I go further, and affirm that bills of rights,
in the sense and to the extent in which they are contended for, are not only
unnecessary in the proposed Constitution, but would even be dangerous. They
would contain various exceptions to powers not granted; and, on this very
account, would afford a colorable pretext to claim more than were granted. For
why declare that things shall not be done which there is no power to do? Why,
for instance, should it be said that the liberty of the press shall not be
restrained, when no power is given by which restrictions may be imposed? I will
not contend that such a provision would confer a regulating power; but it is
evident that it would furnish, to men disposed to usurp, a plausible pretense
for claiming that power. They might urge with a semblance of reason, that the
Constitution ought not to be charged with the absurdity of providing against
the abuse of an authority which was not given, and that the provision against
restraining the liberty of the press afforded a clear implication, that a power
to prescribe proper regulations concerning it was intended to be vested in the
national government. This may serve as a specimen of the numerous handles which
would be given to the doctrine of constructive powers, by the indulgence of an
injudicious zeal for bills of rights. . . .
There remains but
one other view of this matter to conclude the point. The truth is, after all
the declamations we have heard, that the Constitution is itself, in every
rational sense, and to every useful purpose, A BILL OF RIGHTS. Federalist no. 84 Alexander Hamilton
So, as this would pertain to the matter of guns, according to
those who wrote the Constitution and the Bill of Rights, there is no need for
an Amendment guaranteeing one the right to keep and bear arms, because there is
nothing in the Constitution that gives the federal government the power to
restrict them.
Could states? Technically,
I suppose they could, but this would have been unimaginable to the early
Americans, because they had just fought a war about this whole idea of “unalienable
rights” endowed by their Creator, “that among these are Life, Liberty and the pursuit
of Happiness.”
And there’s no point in a right to liberty if you have no way to
defend yourself from those who would take it away. But
that’s what our police and military are for.
Actually not quite. Since
they are tools of the state, the possibility always exists that they would be
used to enforce the abuse of those who would take away our freedoms, and it is
up to the people to protect their God-given rights, with force if necessary.
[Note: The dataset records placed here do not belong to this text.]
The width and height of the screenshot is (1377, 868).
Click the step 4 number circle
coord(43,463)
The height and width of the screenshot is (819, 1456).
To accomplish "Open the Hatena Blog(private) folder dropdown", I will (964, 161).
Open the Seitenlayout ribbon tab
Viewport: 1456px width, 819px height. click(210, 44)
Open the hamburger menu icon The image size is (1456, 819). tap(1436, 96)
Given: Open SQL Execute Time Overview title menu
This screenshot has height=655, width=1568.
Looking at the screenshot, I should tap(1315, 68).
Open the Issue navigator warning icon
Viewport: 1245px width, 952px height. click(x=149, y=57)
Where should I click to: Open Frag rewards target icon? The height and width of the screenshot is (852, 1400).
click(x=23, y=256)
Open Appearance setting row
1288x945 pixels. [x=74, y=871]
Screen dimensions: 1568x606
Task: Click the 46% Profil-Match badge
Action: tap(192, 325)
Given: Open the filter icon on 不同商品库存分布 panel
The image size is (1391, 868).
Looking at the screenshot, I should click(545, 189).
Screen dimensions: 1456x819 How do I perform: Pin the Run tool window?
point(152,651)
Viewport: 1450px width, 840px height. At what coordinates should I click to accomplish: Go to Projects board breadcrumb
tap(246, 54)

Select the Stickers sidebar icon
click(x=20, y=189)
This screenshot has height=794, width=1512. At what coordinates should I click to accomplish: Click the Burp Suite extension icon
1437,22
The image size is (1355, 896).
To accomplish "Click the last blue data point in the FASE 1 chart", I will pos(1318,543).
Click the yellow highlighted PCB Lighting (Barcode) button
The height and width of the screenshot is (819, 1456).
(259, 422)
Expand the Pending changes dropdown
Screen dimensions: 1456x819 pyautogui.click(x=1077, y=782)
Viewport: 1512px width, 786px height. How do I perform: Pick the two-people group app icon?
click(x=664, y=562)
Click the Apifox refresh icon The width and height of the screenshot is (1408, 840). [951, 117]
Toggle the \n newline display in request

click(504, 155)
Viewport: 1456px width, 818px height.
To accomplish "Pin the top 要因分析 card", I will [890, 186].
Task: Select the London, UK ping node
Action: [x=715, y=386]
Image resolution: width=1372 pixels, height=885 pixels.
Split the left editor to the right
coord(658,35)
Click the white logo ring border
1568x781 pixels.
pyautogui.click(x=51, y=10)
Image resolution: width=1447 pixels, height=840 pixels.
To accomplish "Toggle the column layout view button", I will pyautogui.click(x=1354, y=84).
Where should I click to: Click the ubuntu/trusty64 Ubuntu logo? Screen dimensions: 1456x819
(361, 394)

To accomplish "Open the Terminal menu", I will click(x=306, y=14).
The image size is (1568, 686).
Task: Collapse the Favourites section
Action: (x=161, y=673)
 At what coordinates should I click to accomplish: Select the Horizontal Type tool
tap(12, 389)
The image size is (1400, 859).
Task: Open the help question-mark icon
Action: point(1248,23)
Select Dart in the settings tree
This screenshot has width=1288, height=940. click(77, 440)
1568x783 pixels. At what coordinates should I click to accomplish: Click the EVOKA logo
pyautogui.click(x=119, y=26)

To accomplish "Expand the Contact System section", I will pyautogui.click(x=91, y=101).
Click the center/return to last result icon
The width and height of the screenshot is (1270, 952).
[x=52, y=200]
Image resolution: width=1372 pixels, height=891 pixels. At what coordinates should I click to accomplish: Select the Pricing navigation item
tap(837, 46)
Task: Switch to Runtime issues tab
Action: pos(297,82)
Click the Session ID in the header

As you may recall, the War for Independence was not a war against
a foreign country. It was a war against
their own government, to free itself from their excessive control. It’s government which takes away the freedom
of its people, and whether it’s done through a hostile takeover or slowly, one
law and regulation at a time, the results are the same, just easier to get used
to.
You read the writings of the Founders, and you realize very
quickly that they are quite aware of history, particularly recent European
history, and the natural human proclivity for government to always assume or
take more control over its people.
We like to think this is so ancient history, but what we have here
in the United States was new on the world scene. And what we have here has changed
significantly from what it used to be, but being so gradual, few people see the
bigger picture or know where we used to be.
By spelling out these rights as we see in the Bill of Right in
detail, there was concern that the federal government might suppose it had the authority
to curtail or otherwise modify these rights.
As it was noted earlier, “the powers delegated by the proposed
Constitution to the federal government, are few and defined.”
The Founders of our country would think it naïve for a people such
as ourselves to trust a government, any government, even our own, to protect
them from those who would take away their freedom. Governments are prone to abuse their power
like weeds are prone to show up on your lawn.
Maybe not as quick but just as sure.